DIRECTIONS FOR THIS TASK >>
Please return every line below that contains the string "computer".

Saved data entries:

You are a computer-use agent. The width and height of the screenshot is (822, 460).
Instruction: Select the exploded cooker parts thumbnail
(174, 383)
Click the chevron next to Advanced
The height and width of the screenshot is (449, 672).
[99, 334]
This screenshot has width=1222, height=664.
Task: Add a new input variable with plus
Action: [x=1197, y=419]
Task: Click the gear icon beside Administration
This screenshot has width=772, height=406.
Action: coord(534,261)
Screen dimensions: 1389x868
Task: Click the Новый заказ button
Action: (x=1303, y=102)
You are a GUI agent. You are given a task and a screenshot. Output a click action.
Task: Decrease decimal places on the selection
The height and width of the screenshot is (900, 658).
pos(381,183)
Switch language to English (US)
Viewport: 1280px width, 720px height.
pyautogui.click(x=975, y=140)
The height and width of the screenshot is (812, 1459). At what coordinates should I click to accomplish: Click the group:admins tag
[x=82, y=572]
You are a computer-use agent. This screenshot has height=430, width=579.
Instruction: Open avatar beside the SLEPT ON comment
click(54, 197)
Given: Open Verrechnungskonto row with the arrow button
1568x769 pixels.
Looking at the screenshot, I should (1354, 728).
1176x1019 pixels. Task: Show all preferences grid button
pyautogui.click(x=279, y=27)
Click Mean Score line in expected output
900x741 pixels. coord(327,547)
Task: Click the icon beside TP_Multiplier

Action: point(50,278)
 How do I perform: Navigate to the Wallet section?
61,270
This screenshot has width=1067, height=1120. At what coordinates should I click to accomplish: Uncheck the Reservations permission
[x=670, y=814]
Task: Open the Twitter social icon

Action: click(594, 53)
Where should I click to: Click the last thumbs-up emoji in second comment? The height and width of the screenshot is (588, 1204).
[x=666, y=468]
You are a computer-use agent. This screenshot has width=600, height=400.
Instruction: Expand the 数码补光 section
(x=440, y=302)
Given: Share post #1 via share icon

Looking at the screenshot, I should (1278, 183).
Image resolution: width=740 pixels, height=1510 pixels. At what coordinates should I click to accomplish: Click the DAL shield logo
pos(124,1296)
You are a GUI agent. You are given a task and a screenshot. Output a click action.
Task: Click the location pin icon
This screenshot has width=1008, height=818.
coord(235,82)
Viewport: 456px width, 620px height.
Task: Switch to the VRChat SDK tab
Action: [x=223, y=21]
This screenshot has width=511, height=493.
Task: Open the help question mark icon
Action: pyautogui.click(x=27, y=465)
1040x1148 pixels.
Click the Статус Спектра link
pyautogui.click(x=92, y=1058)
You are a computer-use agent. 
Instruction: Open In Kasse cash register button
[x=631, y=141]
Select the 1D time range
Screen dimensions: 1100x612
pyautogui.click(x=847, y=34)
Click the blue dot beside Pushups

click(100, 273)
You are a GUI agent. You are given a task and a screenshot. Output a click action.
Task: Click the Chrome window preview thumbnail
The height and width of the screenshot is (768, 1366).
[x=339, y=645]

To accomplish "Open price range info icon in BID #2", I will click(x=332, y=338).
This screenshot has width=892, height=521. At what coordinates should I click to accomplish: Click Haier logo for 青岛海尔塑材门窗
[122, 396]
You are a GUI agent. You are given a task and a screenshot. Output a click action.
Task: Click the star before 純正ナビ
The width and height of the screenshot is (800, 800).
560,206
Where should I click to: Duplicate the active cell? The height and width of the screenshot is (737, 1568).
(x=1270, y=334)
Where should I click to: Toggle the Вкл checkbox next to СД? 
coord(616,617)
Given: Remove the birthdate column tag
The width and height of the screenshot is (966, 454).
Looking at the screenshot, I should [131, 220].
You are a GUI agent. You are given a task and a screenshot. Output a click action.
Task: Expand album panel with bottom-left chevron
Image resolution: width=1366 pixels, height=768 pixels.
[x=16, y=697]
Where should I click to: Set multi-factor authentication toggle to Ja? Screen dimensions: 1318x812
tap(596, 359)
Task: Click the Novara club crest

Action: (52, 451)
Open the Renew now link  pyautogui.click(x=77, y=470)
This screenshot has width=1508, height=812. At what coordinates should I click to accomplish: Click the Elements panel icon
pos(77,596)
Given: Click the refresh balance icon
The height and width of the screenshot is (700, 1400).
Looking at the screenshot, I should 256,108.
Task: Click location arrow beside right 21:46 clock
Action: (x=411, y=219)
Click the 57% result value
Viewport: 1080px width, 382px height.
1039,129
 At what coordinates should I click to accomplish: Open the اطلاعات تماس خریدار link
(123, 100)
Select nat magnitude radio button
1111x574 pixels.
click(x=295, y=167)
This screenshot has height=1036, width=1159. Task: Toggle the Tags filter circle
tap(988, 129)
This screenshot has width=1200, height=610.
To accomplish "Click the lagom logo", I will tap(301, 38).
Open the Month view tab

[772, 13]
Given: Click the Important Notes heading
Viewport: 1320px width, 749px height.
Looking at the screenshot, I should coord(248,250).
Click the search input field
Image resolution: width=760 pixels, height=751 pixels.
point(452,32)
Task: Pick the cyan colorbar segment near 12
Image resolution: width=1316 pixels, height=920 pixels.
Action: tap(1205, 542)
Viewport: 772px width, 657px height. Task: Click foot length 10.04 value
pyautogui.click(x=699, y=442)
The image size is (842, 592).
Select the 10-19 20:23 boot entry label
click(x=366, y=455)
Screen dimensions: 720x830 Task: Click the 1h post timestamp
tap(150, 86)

SOLUTION BELOW >>
You are a computer-use agent. The width and height of the screenshot is (822, 460).
You are a computer-use agent. This screenshot has height=430, width=579.
You are a computer-use agent. This screenshot has width=600, height=400.
You are a computer-use agent. 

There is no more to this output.